On 11/3/05, Martijn van Oosterhout <kleptog@svana.org> wrote:
> That's called UTF-16 and is currently not supported by PostgreSQL at
> all. That may change, since the locale library ICU requires UTF-16 for
> everything.
UTF-16 doesn't get us out of the variable length character game, for
that we need UTF-32... Unless we were to only support UCS-2, which is
what some databases do for their Unicode support. I think that would
be a huge step back and as you pointed out below, it is not efficient.
:)
> The question is, if someone declares a field CHAR(20), do they really
> mean to fix 40 bytes of storage for each and every row? I doubt it,
> that's even more wasteful of space than a varlena header.
>
> Which puts you right back to variable length fields.
Another way to look at this is in the context of compression: With
unicode, characters are really 32bit values... But only a small range
of these values is common. So we store and work with them in a
compressed format, UTF-8.
The costs of compression is that fixed width fields can not be fixed
width, and the some operations are much more expensive than they would
be otherwise.
As such it might be more interesting to ask some other questions like:
are we using the best compression algorithm for the application, and,
why do we sometimes stack two compression algorithms? For longer
fields would we be better off working with UTF-32 and being more
agressive about where we LZ compress the fields?

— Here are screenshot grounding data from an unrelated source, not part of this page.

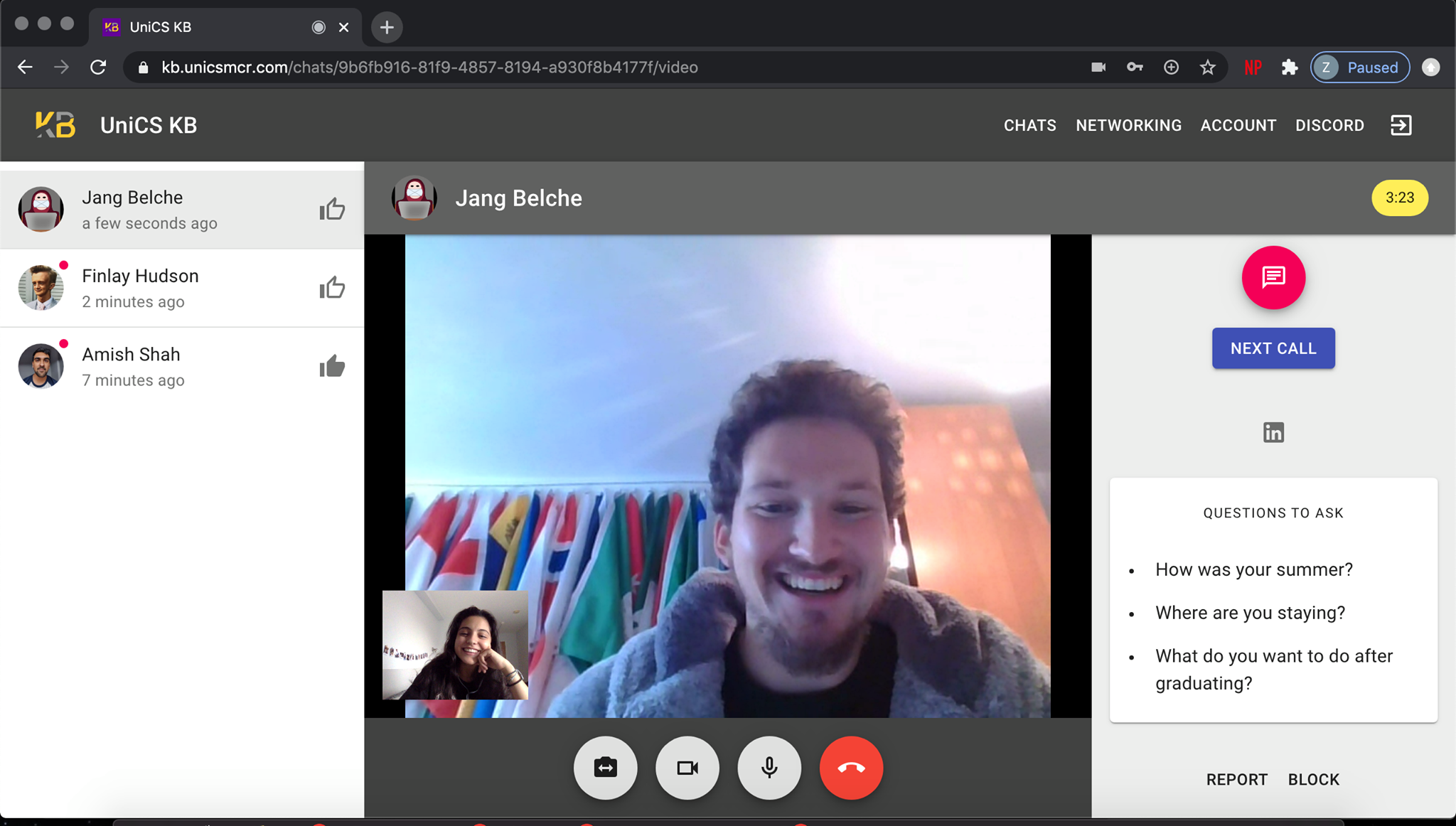Click BLOCK to block this user
This screenshot has height=826, width=1456.
(x=1313, y=780)
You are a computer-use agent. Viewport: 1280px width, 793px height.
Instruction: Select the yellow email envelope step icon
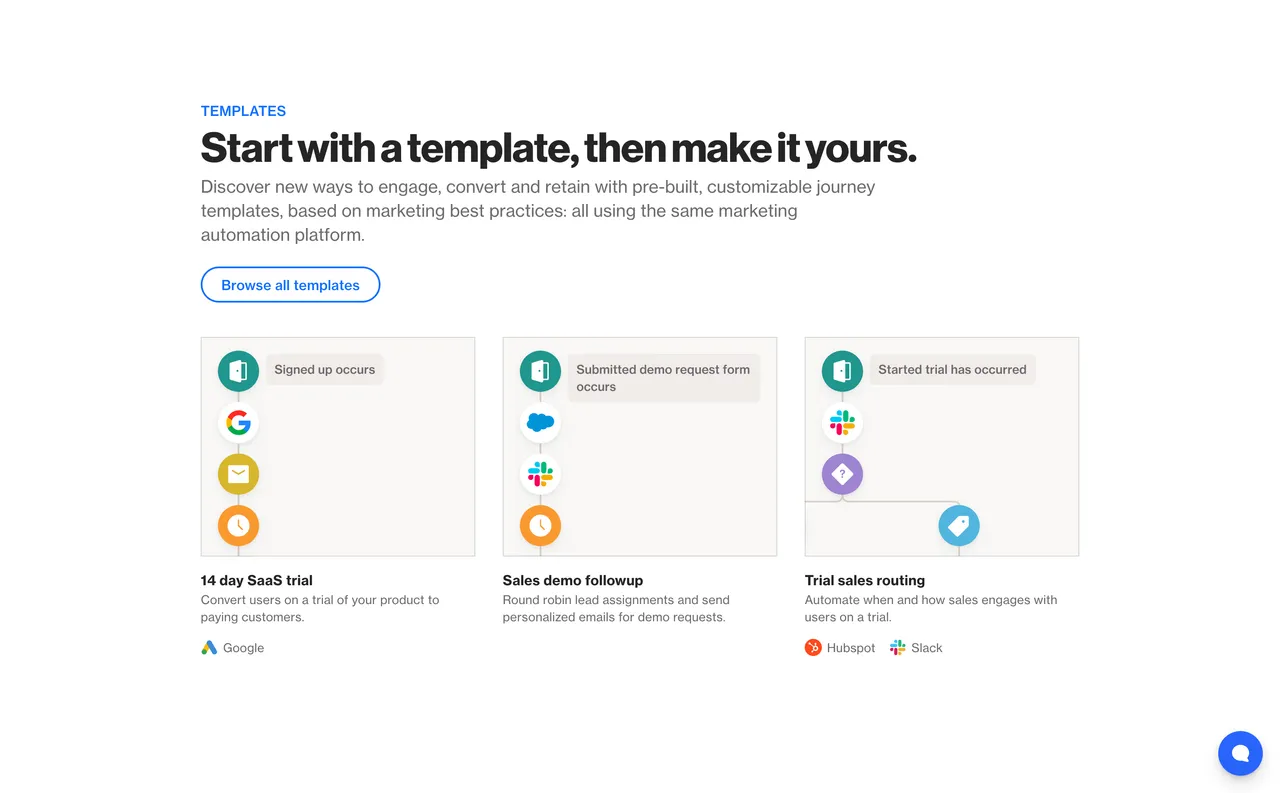238,474
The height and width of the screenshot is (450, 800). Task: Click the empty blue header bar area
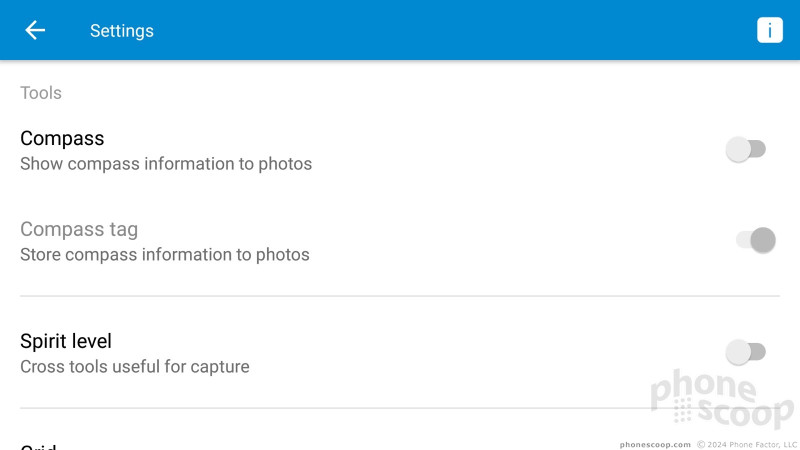(x=454, y=30)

> > I dunno... no opinion on the matter here, but I did want to point out
> > that the field can be fixed length without a header. Those proposing such
> > a change, however, should accept that this may result in an overall
> > expense.
>
> The only time this may be useful is for *very* short fields, in the
> order of 4 characters or less. Else the overhead swamps the varlena
> header...
Not even 4 characters if we are to support all of unicode... Length +
UTF-8 is a win vs UTF-32 in most cases for fields with more than one
character.